Are land prices too high?

Lot 99, Section 58 of Kuala Lumpur comprises six bungalows with Nasi Kandar Restaurant Pelita and Restaurant Chef Choi fronting Jalan Ampang. Loke Wan Yat Realty Sdn Bhd sold the land at RM3,325 per sq ft.

Lot 99, Section 58 of Kuala Lumpur comprises six bungalows with Nasi Kandar Restaurant Pelita and Restaurant Chef Choi fronting Jalan Ampang. Loke Wan Yat Realty Sdn Bhd sold the land at RM3,325 per sq ft.

EVERYONE is aware that there is a link between land values and property prices.

Prices of service apartments in KL City Centre (KLCC) are priced higher than those in Mont’Kiara or Petaling Jaya because land values in KLCC are higher. This is the conventional thinking and is often echoed by various stakeholders in the property development industry to explain why certain properties have to be priced at such high prices and built at such high plot ratios and/or density as the land was purchased at a very high price.

However, in land economics, this link between land values and property prices is different from that described above. The question budding land economists have to answer is: “Is the price of wheat high because the price of land is high, or is the price of the land high because the price of wheat is high?”

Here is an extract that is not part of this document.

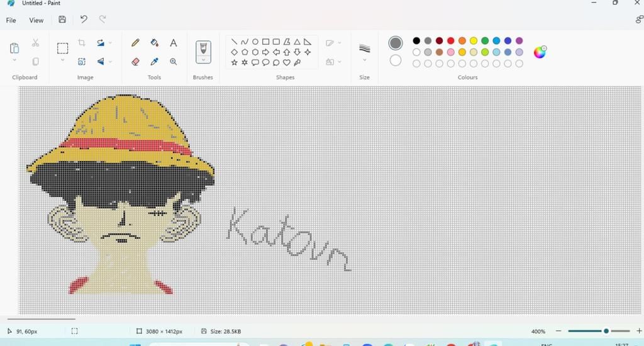Expand the Brushes dropdown
The height and width of the screenshot is (346, 644).
[x=203, y=60]
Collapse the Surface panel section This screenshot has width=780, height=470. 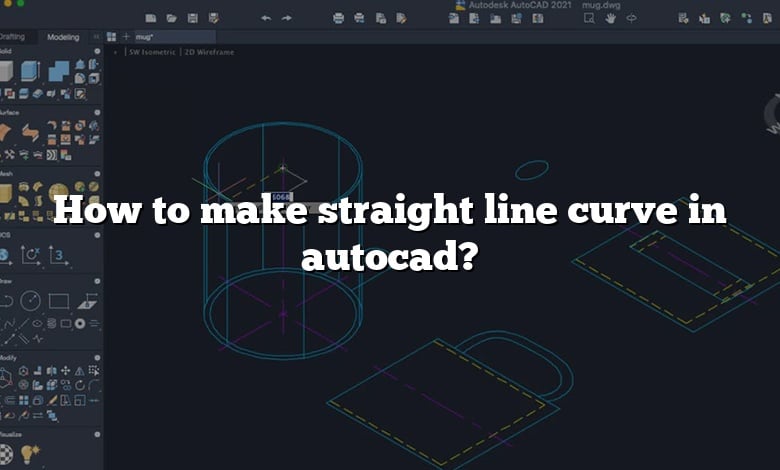(96, 114)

In land economics, the reality is “the price of the land is high because the price of the property built or to be built on it is high”. The price of the property is high because the demand is high. The demand is high because effective demand is high. Effective demand is high because of advantageous banking, monetary and fiscal circumstances and growth in the economy and population in a locality.

Therefore, this means that if 300 units of condominiums in a particular locality can be sold readily at RM1mil each, then the land on which the condominiums are to be built will reflect a higher value based on this selling price and demand, compared to land where the 300 units of condominiums can only be sold at RM500,000 each. This economic reality can be easily demonstrated.

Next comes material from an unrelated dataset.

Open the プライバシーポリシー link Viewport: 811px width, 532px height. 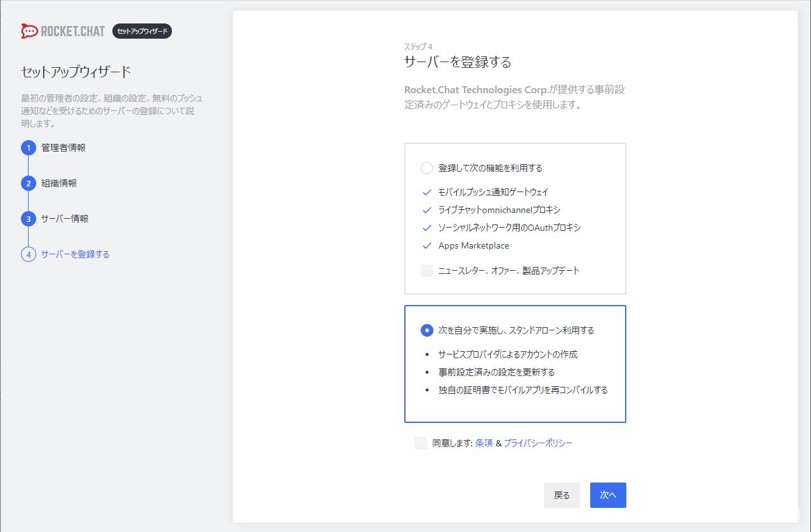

Let us consider two types of land in KLCC and Petaling Jaya. The ones in KLCC are two “limited commercial” sites of one acre each with a plot ratio of 1:10 while the ones in Petaling Jaya are two residential sites of one acre each with a density of 80 units per acre. Using the Residual Method of Valuation, the respective land values of the four sites will be analysed as per table shown.

It can be seen from the above examples that the land value is directly dependant on the selling price (or more accurately the sales revenue) from the completed property.

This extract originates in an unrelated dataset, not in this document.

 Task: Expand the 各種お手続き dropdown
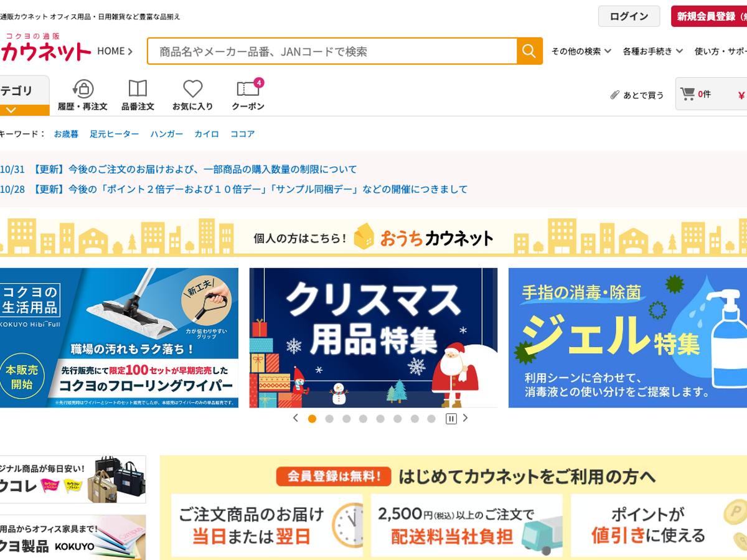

Thus, if two developers offer to purchase a piece of land at different prices, it is because they are each estimating the sales revenue differently. The sales revenue is dependent on the proposed selling prices of the completed units, the plot ratio or density they can secure from the authorities and their holding power in securing 100% sales at the proposed selling prices.

This is why there have been recent land purchases in the KLCC location at around RM3,300 per sq ft. These developers have forecast that they can sell their proposed units at prices much higher than RM2,000 per sq ft and that they can build at a plot ratio higher than 1:10.

Similarly, residential development land has quite recently been purchased in north-western Selangor beyond Sungai Buloh, south-eastern Selangor beyond Kajang and south of mainland Penang at prices which are very much higher than the transacted prices not too long ago. These developers too have forecast that they can sell their proposed units at prices higher than currently for these locations.

Now to answer the question whether land prices are too high.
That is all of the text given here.